The COVID-19 has affected the economy hard and all the industrial sector, especially the ones that operate offline, that is, in brick-and-mortar stores. Among the many sectors facing such a financial crisis, the auto industry is among the biggest sufferers after airlines & hospitality.

 

Car sales have gone down drastically in the last fortnight and the first quarter of 2020 registered a massive fall. Besides just the automakers, the dealerships are also facing a serious crisis. Due to sales being shut, the owners of the dealers will now have to face serious liabilities, like paying the entire employee-unit their salaries and managing other fixed expenses like rentals & interest, etc.

Dealer expectations

Since the sale of cars is at zero at the moment, the dealerships have to shoulder a lot of expense burden. Keeping these in mind, the dealers are expecting support from the parent company to be able to sustain in this crisis period said Atishay Jain Dealer owner for German and Korean brand in Delhi.

 

Most of the Dealer owners CDT spoke to, unanimously suggested the following support measures for the next three months

 

  • Interest support: Though the sales have come to a standstill, the dealerships have to manage the burden of interest subvention on the unsold stock.
  • Salary & Rental support: Salaries and rentals are almost 50% cost of total expense to dealerships that have to be met, despite the operation being at a halt.
  • Incentive Support: Incentives are generally sanctions based on performance.

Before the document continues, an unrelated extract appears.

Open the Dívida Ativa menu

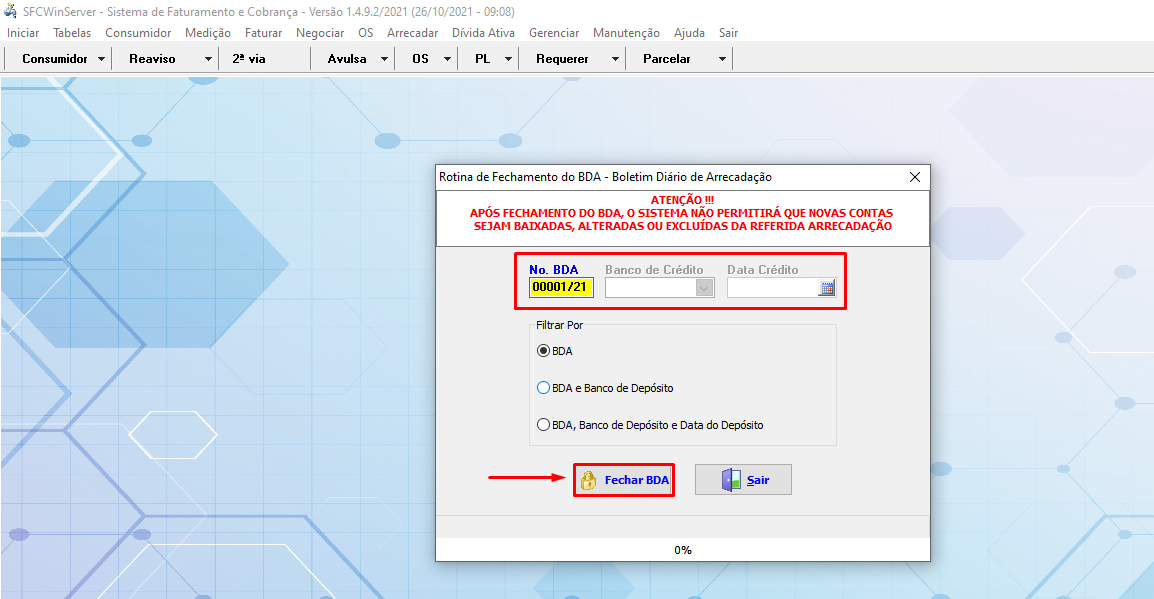click(x=483, y=33)
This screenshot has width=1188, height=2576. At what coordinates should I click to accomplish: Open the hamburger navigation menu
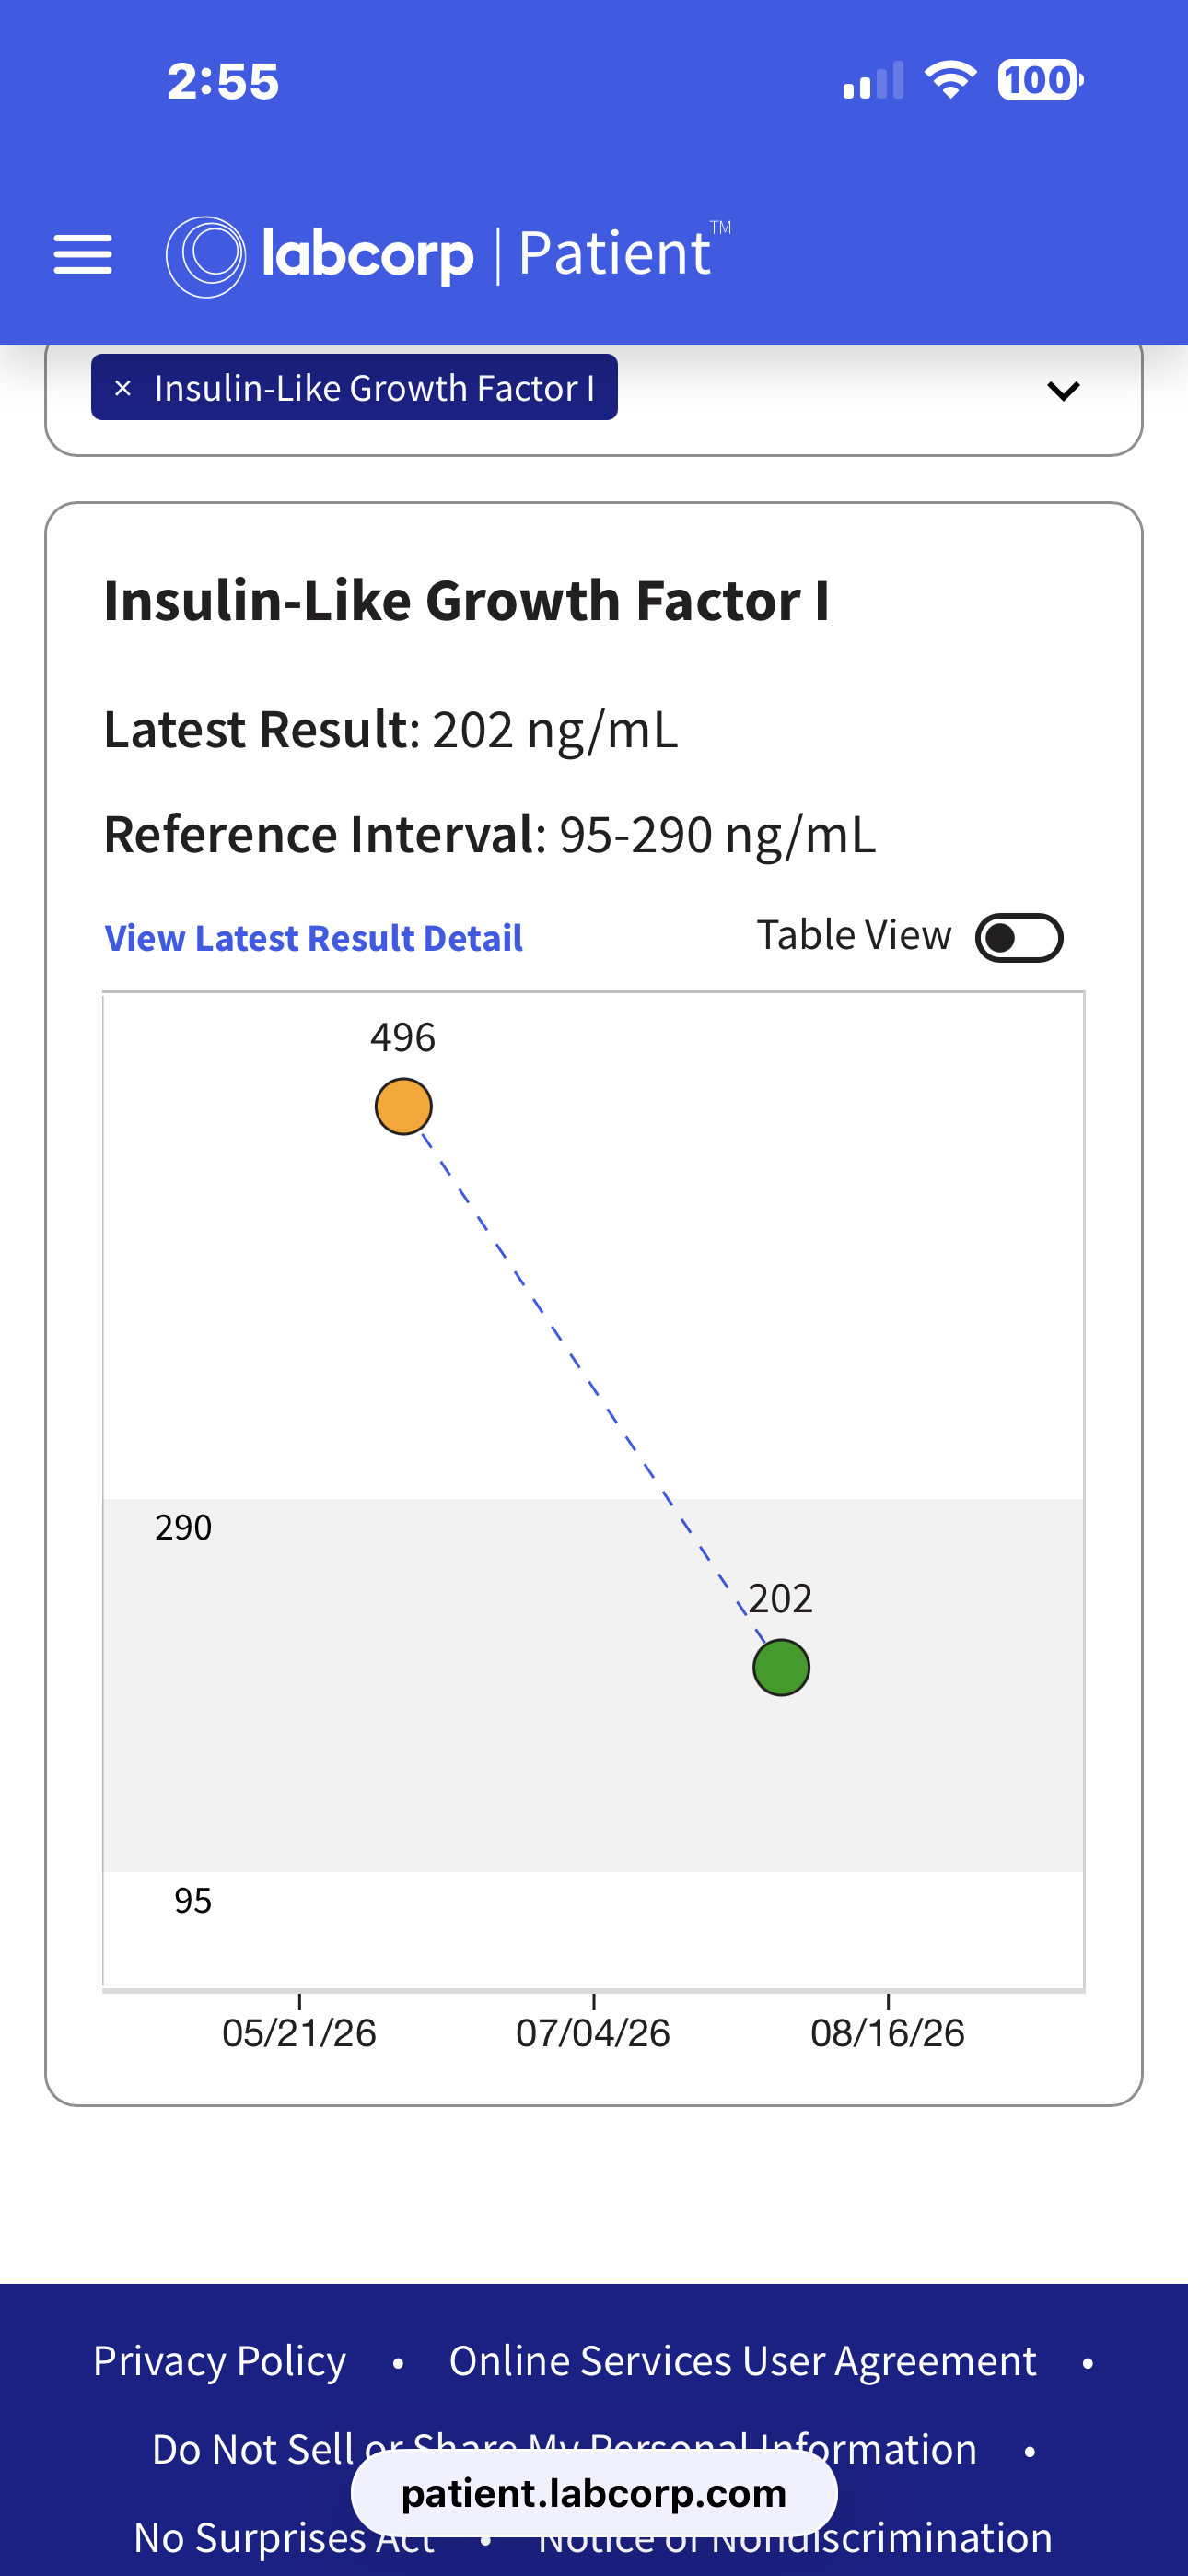point(83,254)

However, the dealerships expect the automakers to release the incentives in full & timely, without considering the performance parameter for the next three months.
  • Wholesale support: The dealers also expect their respective automakers to pass schemes upfront with car wholesale.
  • Credit Support: Credit billing of 30 days, to reduce the working capital pressure on dealers
  • Profit Margin support: Fixed margins at par with global standards approximately 8-10 %

Few automakers have already extended their help

A few of the automakers have already taken the initiative of helping the dealers negate the mandatory expenses. Among the many, Skoda Auto, a Czech based automaker, has extended financial support to dealerships by covering for the salaries and other fixed costs on behalf of the outlets. This financial support will extend for the April-June quarter. The company is likely to sanction around Rs. 50-60 crore towards this funding.

 

Apart from Skoda alone, other automakers operating in India are also extending their support to the dealers. The combined efforts to mitigate this financial crisis is worth Rs. 1,800 crore, out of which, around 50% is contributed by Maruti Suzuki as it controls around 50% of the market share. The other half is contributed by Hyundai (under Hyundai cares), Ford (under Going further together) and Toyota (under Dealer Support Package).

 

This support from the automakers will help the dealers grapple with two major challenges for a longer time - zero cash flow and obligations to pay interests). Apart from these, the incentives are also being released in full amount and not on the usual performance parameters as these could bring the amount lower.

 

With most of the automakers already extending their help towards dealers’ crisis, other automakers might also join the initiatives soon. Nevertheless, most of the dealers’ expenses expectations are being taken care of.